- Born: February 23, 1939
- Died: August 8, 2011 (aged 72)
- Education: University of Connecticut Brown University
- Known for: Gender studies Psychology

= Carol Nagy Jacklin =

American psychologist & academic

Carol Nagy Jacklin (1939 - 2011) was a developmental psychologist and gender scholar. She was the first woman to be dean of the Division of Social Sciences at the University of Southern California. She was a Women's Rights activist.

== Education ==
Carol Nagy was born in Chicago, Illinois on February 23, 1939. Nagy completed high school in Oak Park. As Nagy was preparing for college at the University of Wisconsin, she met and married her husband. After transferring to the University of Connecticut. Carol Jacklin completed a BA and MA in psychology. Short on money, Carol Jacklin became a teacher at the University of Connecticut and then San Jose City College. After attending a psychology conference she decided to get a PhD in developmental psychology, after which she applied and was accepted for postgraduate studies at Brown University. where she completed her PhD at Brown University in 1972.

== Research ==
Jacklin moved to Stanford and completed postdoctoral studies alongside Eleanor Maccoby. Jacklin and Maccoby studied parent-child interactions, identifying negative portrayals of women in scientific literature. Their research was published in the critically acclaimed 1974 book "The Psychology of Sex Differences", which became front page of The New York Times Book Review. In 1975 it was a best seller in The New York Times. Here they dismissed many beliefs about gender differences; that girls are more social than boys, and have lower self-esteem and are better at rote learning. Jacklin and Maccoby argued that the evidence of their research does not support the stigmas surrounding gender differences in society.

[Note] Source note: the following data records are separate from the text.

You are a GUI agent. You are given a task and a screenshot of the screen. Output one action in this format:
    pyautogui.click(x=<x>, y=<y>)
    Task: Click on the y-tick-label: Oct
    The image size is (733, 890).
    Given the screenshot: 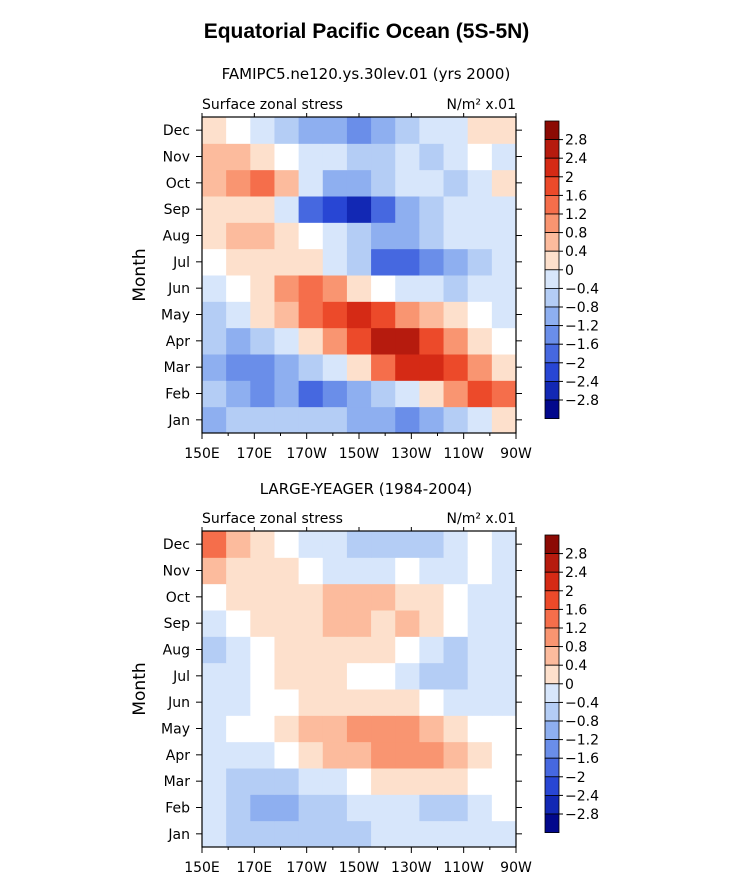 What is the action you would take?
    pyautogui.click(x=178, y=184)
    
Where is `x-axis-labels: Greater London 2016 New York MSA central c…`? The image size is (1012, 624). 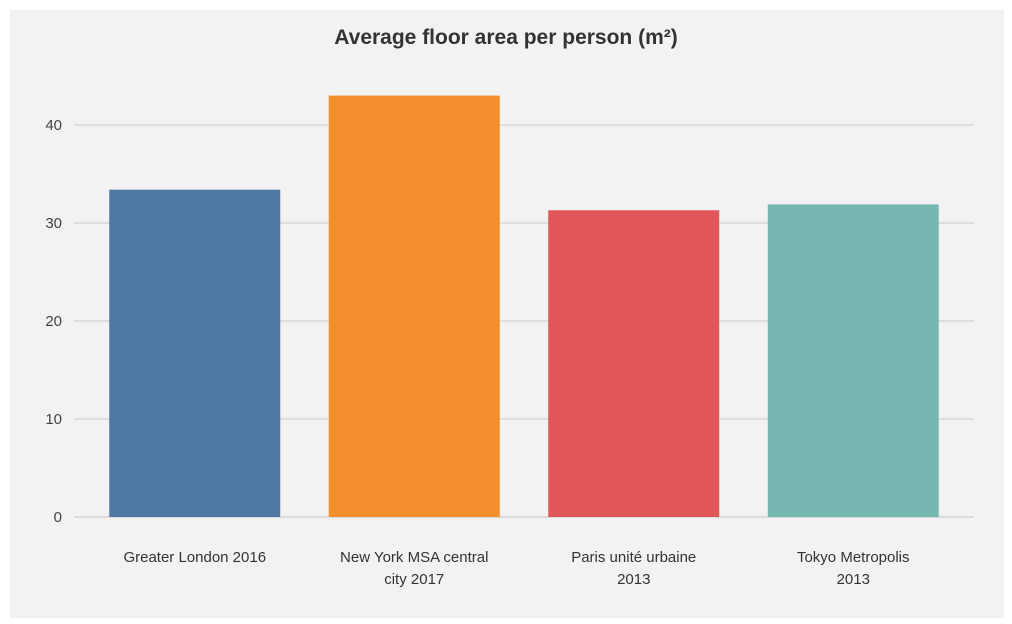 x-axis-labels: Greater London 2016 New York MSA central c… is located at coordinates (516, 568).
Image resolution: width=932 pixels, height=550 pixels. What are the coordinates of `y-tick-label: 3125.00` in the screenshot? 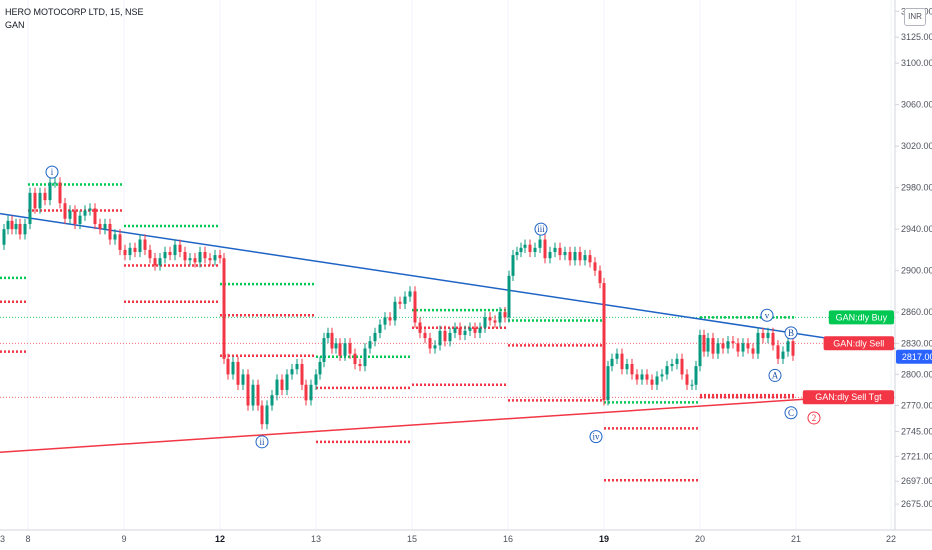 It's located at (916, 37).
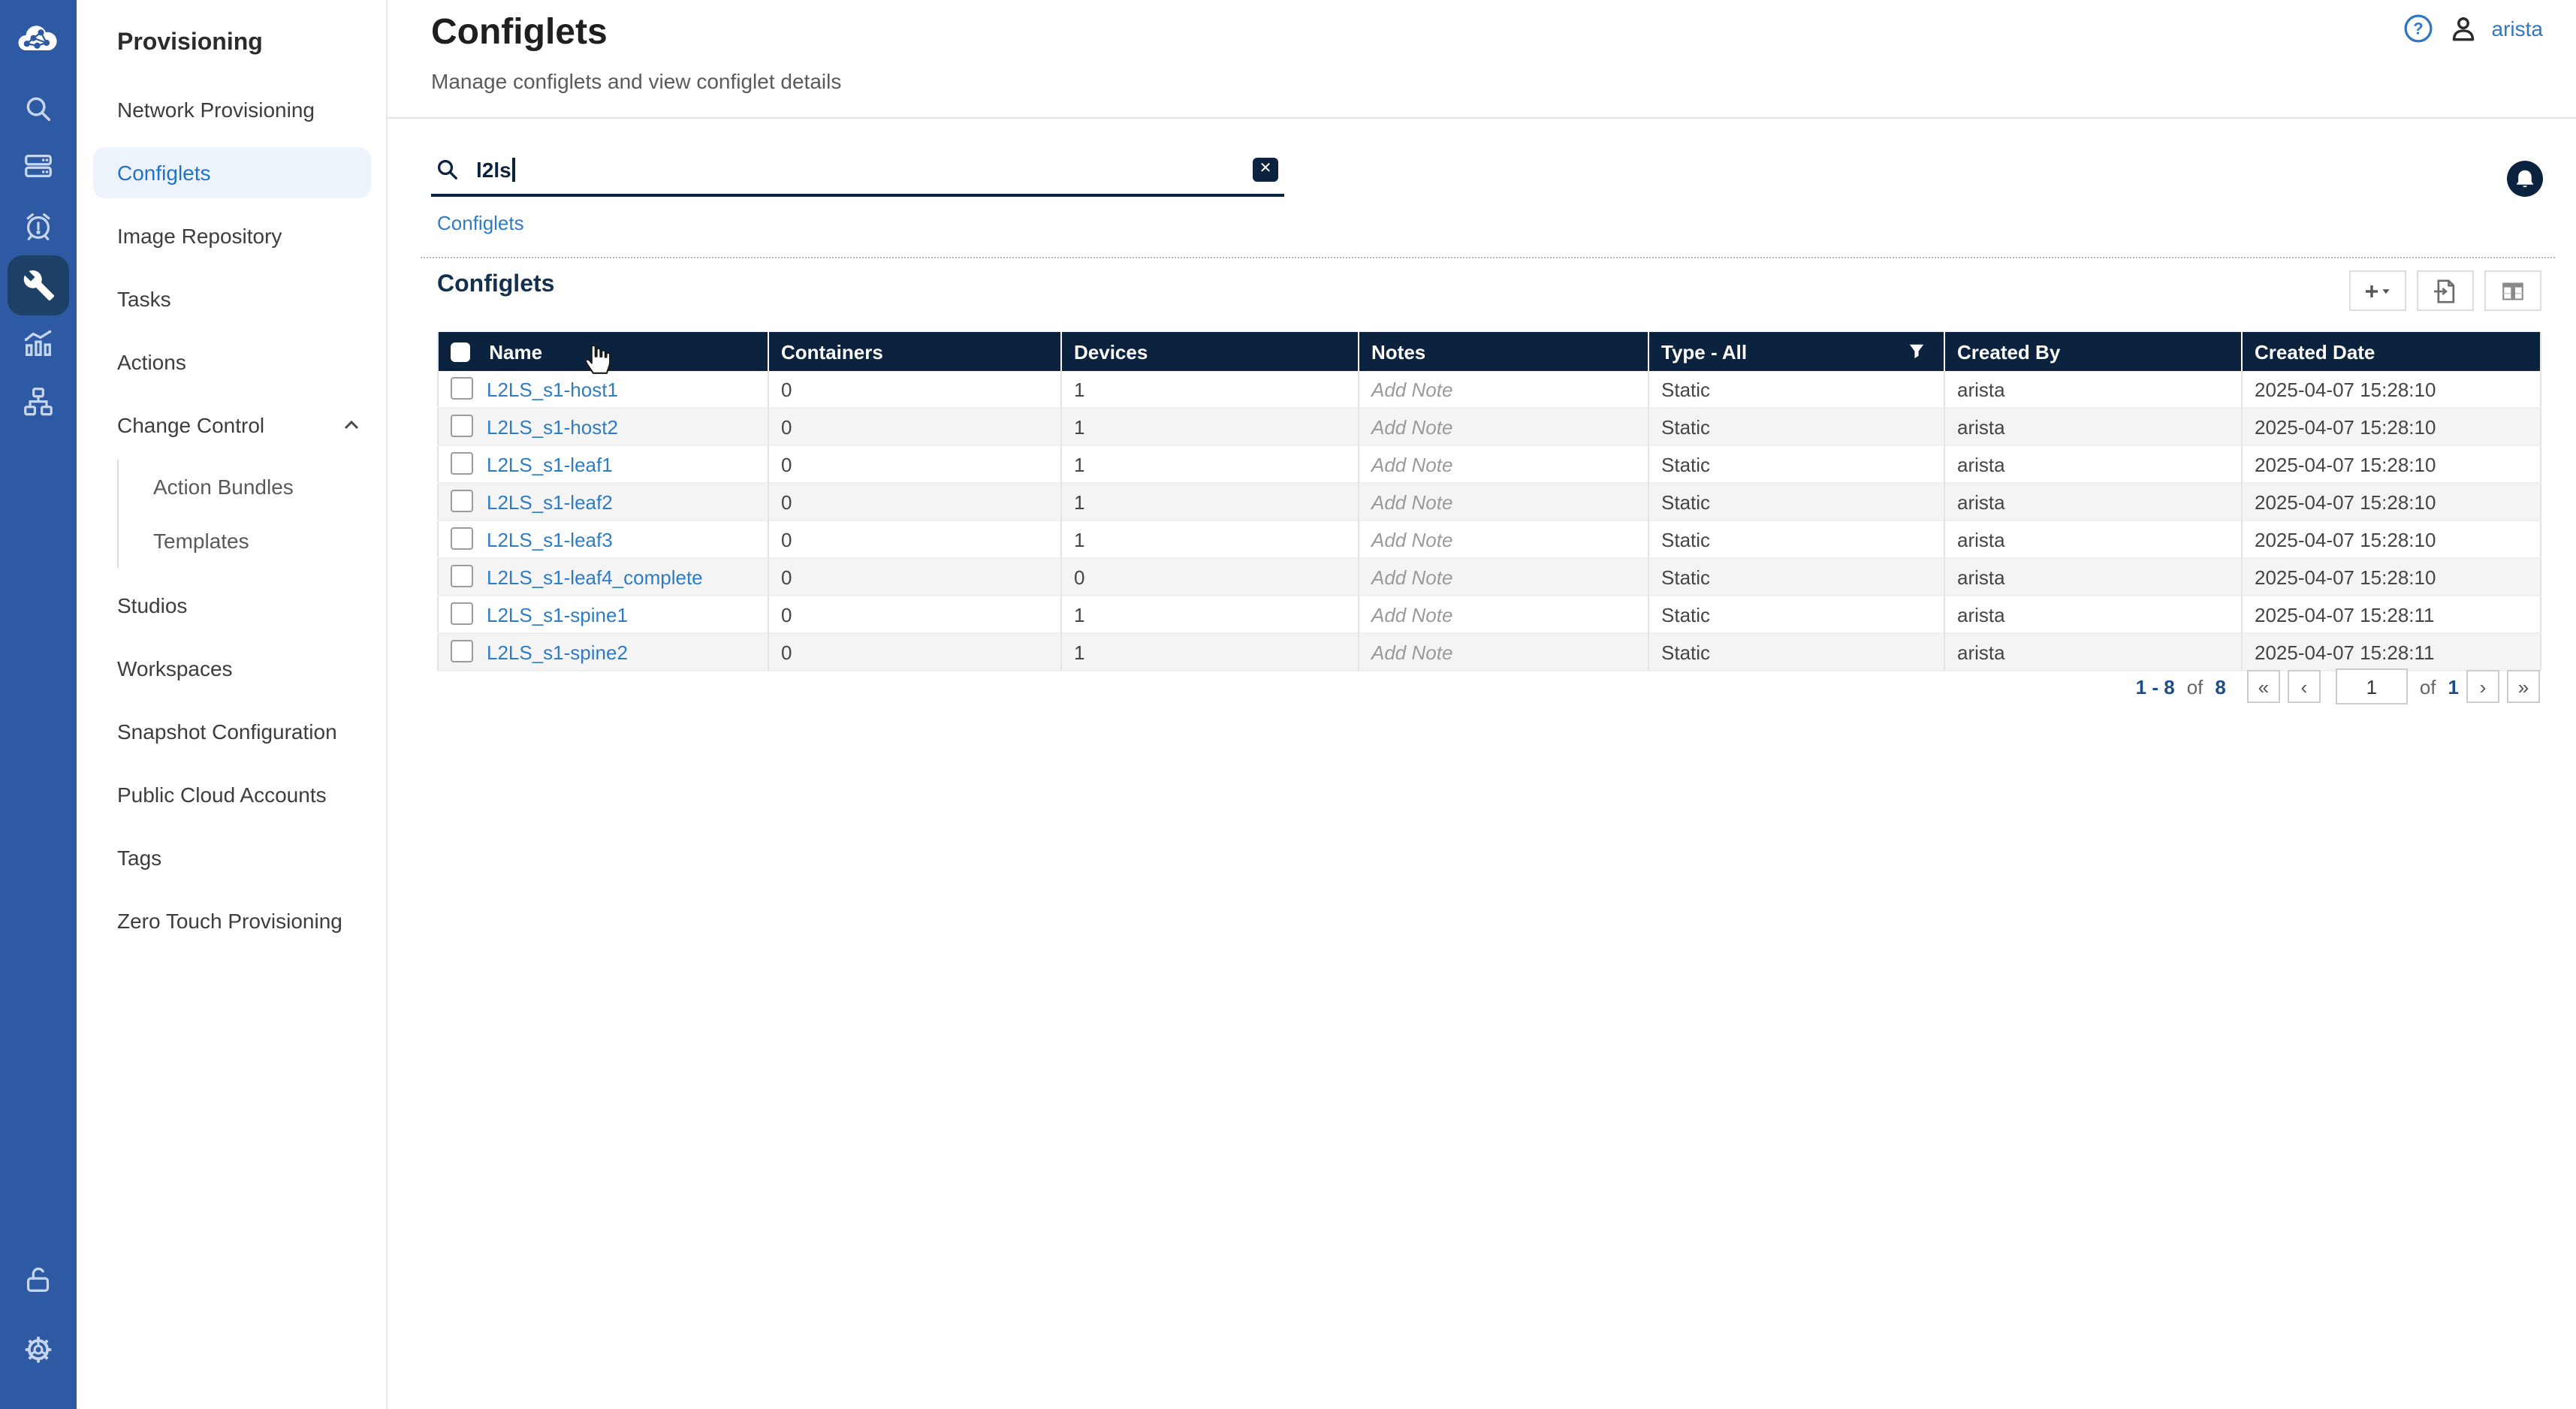 This screenshot has height=1409, width=2576. Describe the element at coordinates (2263, 686) in the screenshot. I see `first-page-button: «` at that location.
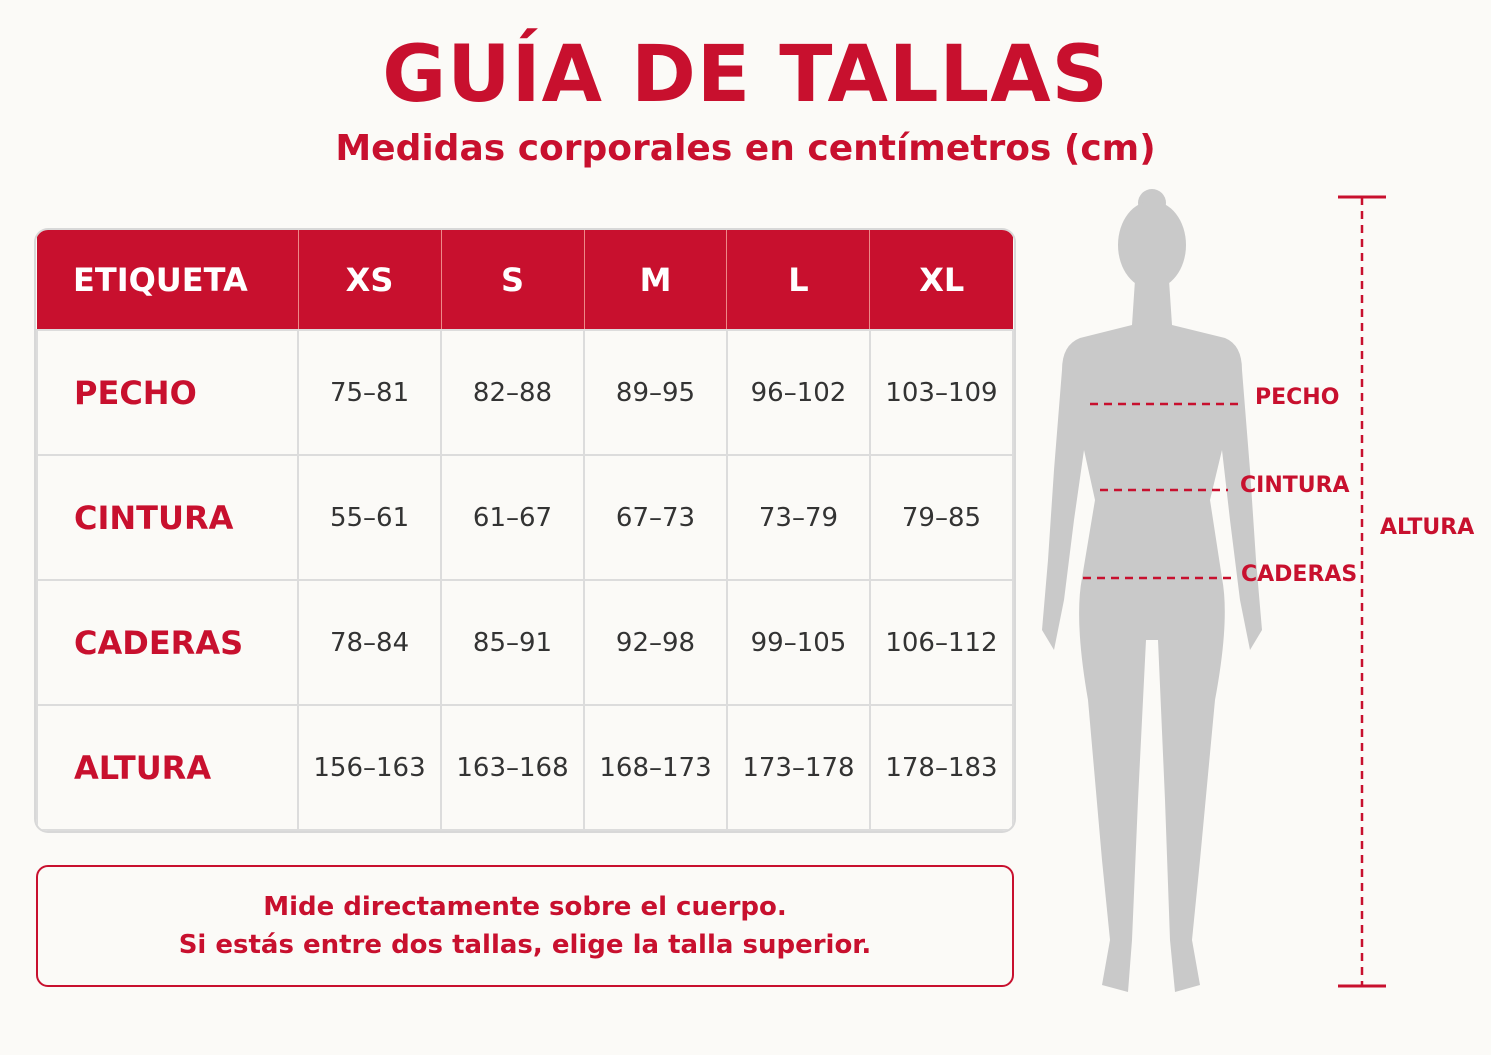 The image size is (1491, 1055). Describe the element at coordinates (941, 392) in the screenshot. I see `cell: 103–109` at that location.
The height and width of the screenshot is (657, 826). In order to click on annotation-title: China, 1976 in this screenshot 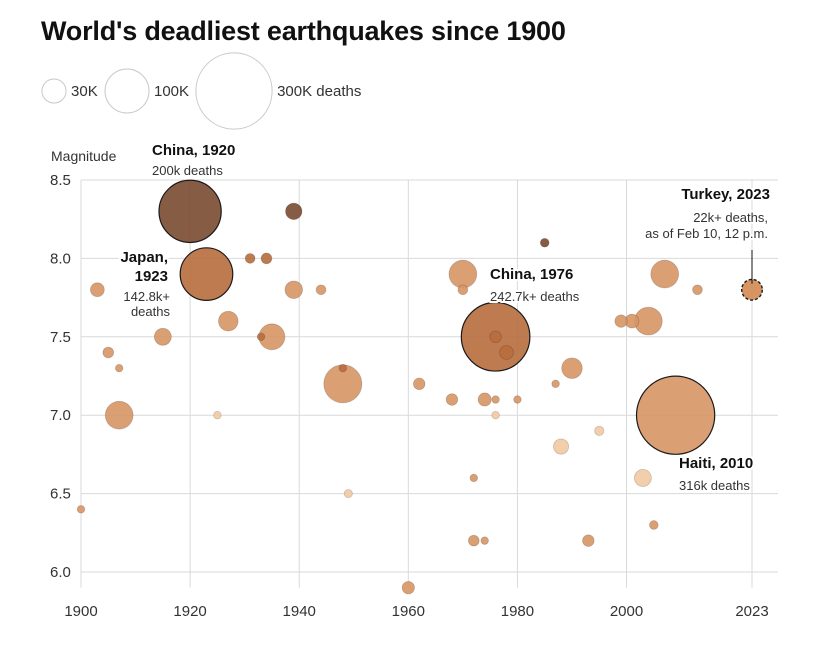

At Stanford Jacklin was a vocal women's rights activist, who campaigned against injustices forced upon women. She was a founding member of the Clayman Institute for Gender Research alongside Myra Strober. In 1983, The New York Times described her as a "leading expert on gender differences". Jacklin and Maccoby were two of the first researchers to study the differences between boys’ and girls’ learning.

Jacklin moved her studies to the University of Southern California in 1983, where she became the first female psychology tenured professor. She was also the first woman to be chair of the psychology department in 1990, the first paid chair of the Program for the Study of Women and Men in Society, and the first woman to be appointed Dean of the Division of Social Sciences in 1992. After these profound accomplishments, Jacklin took leave to work with biologists researching endocrinology at Caltech, and used her expertise to implement policy changes for the fair treatment of female faculty members and students.

In 1995 Jacklin became Dean of the College of William and Mary. She instituted positive changes in the university's recruitment of women and minorities. With her extensive knowledge of gender differences and similarities, Jacklin served as an expert witness in sexual discrimination cases against corporations such as AT&T and General Motors. and helped women seeking admission to the Virginia Military Institute and the Citadelto be treated fairly and equally.

After her long career, Jacklin retired to San Diego, where she became a certified Master Gardener. She wrote a newspaper column "Mountain Greening" for local newspapers. Jacklin had a daughter, Beth Nagy, and son, Phillip Jacklin. In 2011 she rejected Chemotherapy for a diagnosis of terminal cancer, and died one week later.